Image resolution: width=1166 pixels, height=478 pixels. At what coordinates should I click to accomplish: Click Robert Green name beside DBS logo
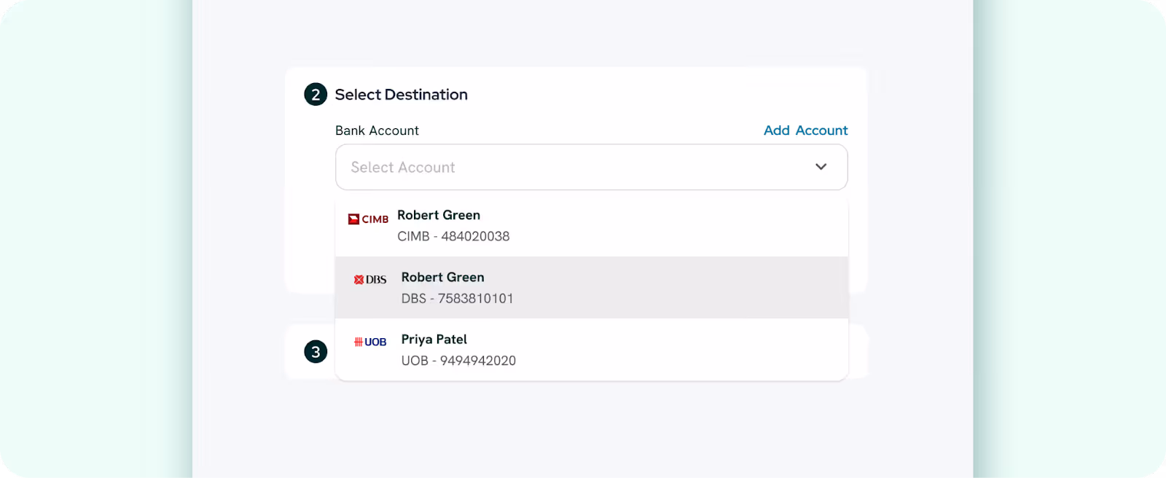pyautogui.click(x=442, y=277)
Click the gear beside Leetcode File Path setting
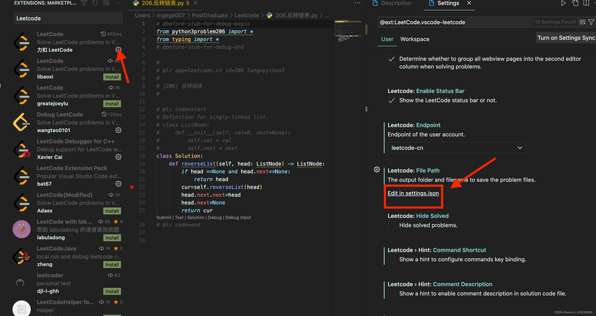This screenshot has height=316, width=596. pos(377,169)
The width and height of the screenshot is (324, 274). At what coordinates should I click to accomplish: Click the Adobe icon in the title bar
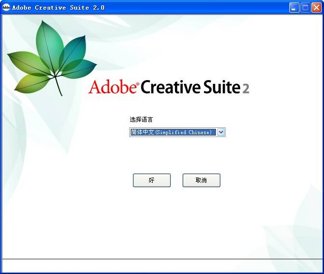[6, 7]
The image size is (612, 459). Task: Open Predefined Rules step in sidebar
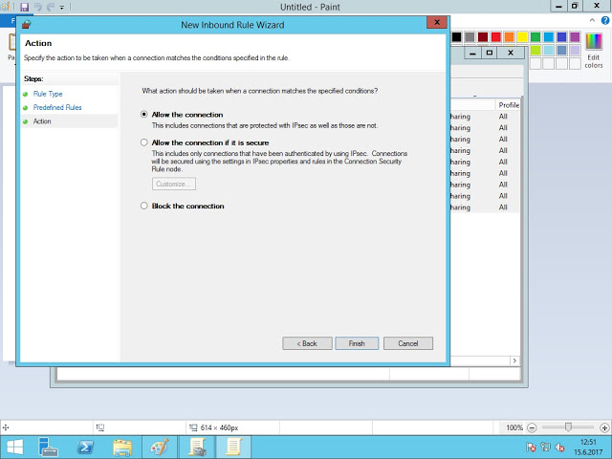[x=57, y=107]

Work to be completed - Keep the pictures out of the copy and write out the data exactly as it stands.

Result for this exercise -
Image resolution: width=1166 pixels, height=478 pixels. At what coordinates should I click to accomplish: Click Robert Green name beside DBS logo
pyautogui.click(x=442, y=277)
Click the gear beside Leetcode File Path setting
This screenshot has height=316, width=596. pos(377,169)
The width and height of the screenshot is (324, 274). At what coordinates should I click to accomplish: Click the Adobe icon in the title bar
[6, 7]
The image size is (612, 459). Task: Open Predefined Rules step in sidebar
[x=57, y=107]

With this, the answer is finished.